## Task instructions
From the entries below, return only the lines starting at the one that contains "Task: Click the 0B upload speed indicator" and ending at the one that contains "Where should I", exactly as they stand.

Segment Start: Entries supplied

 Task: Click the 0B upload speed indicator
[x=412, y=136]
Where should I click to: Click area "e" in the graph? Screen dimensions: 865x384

Segment End: Entries supplied
Segment Start: Entries supplied

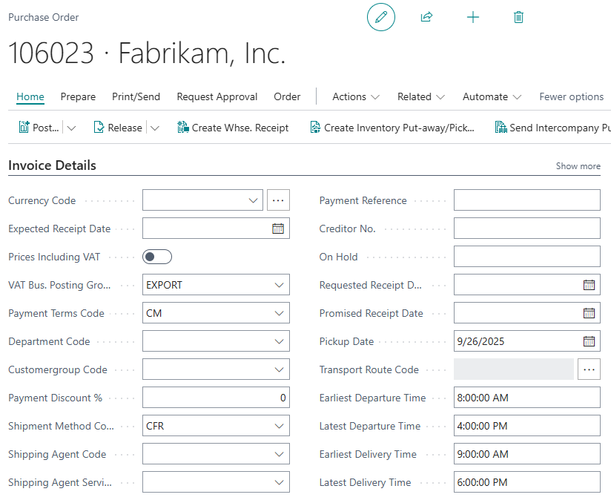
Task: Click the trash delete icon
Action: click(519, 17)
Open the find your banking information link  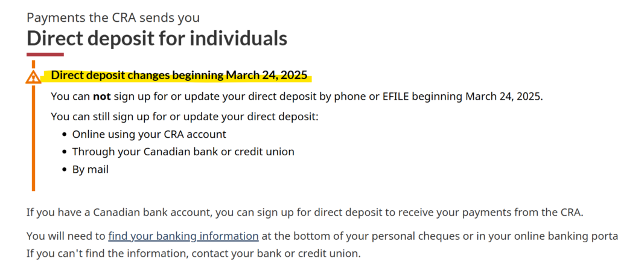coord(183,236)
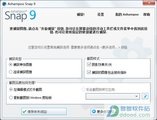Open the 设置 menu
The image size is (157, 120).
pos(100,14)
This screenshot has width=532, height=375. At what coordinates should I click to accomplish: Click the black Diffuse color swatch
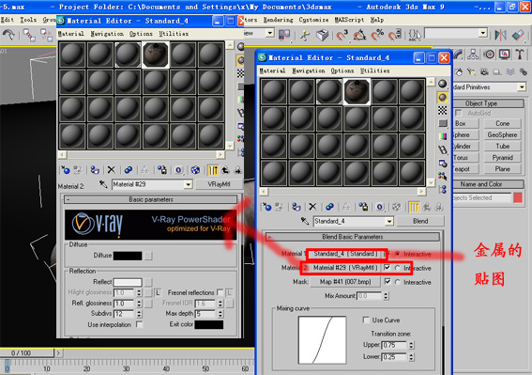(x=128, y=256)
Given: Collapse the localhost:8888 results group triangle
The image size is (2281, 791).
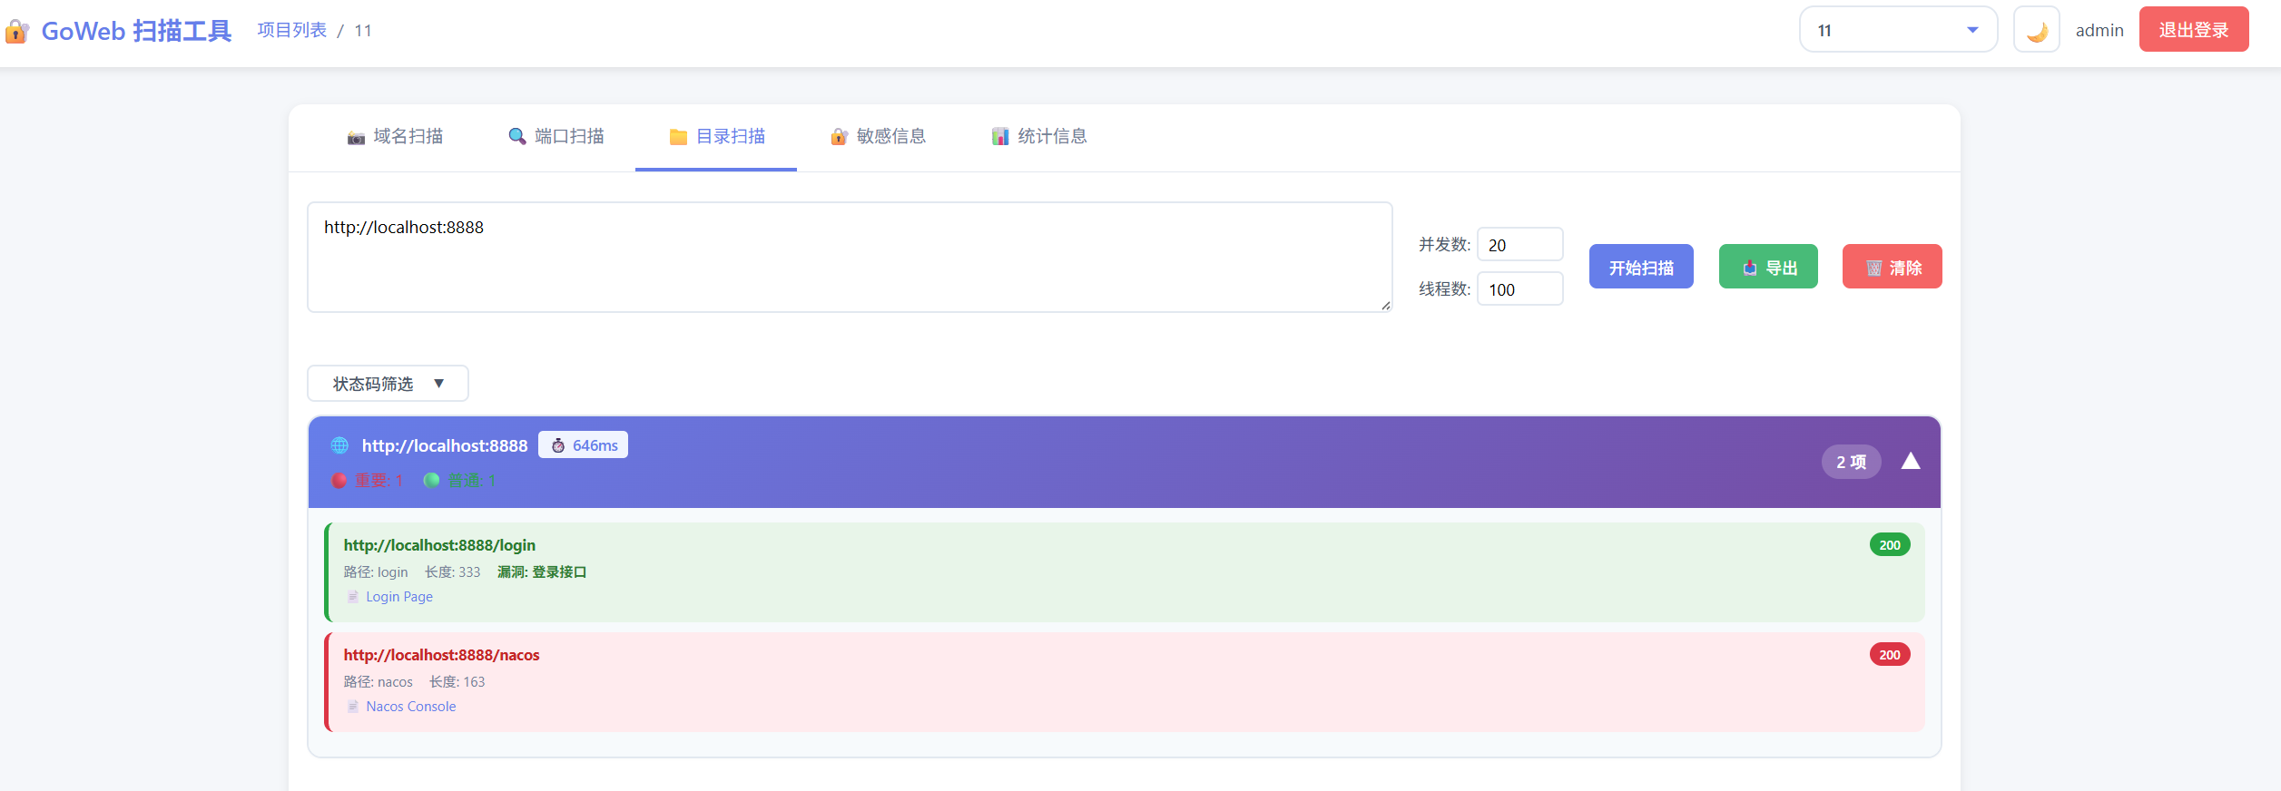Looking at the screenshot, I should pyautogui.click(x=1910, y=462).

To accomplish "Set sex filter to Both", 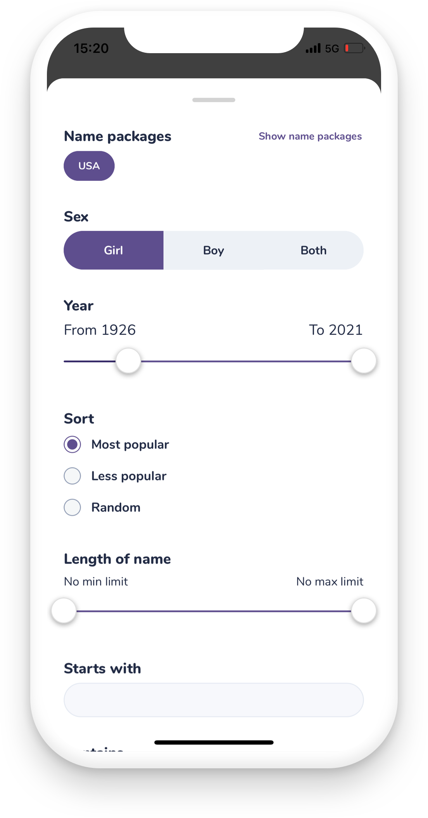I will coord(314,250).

Segment End: Entries supplied

## Response area
 Task: Click the 0B upload speed indicator
[x=412, y=136]
Where should I click to: Click area "e" in the graph? Screen dimensions: 865x384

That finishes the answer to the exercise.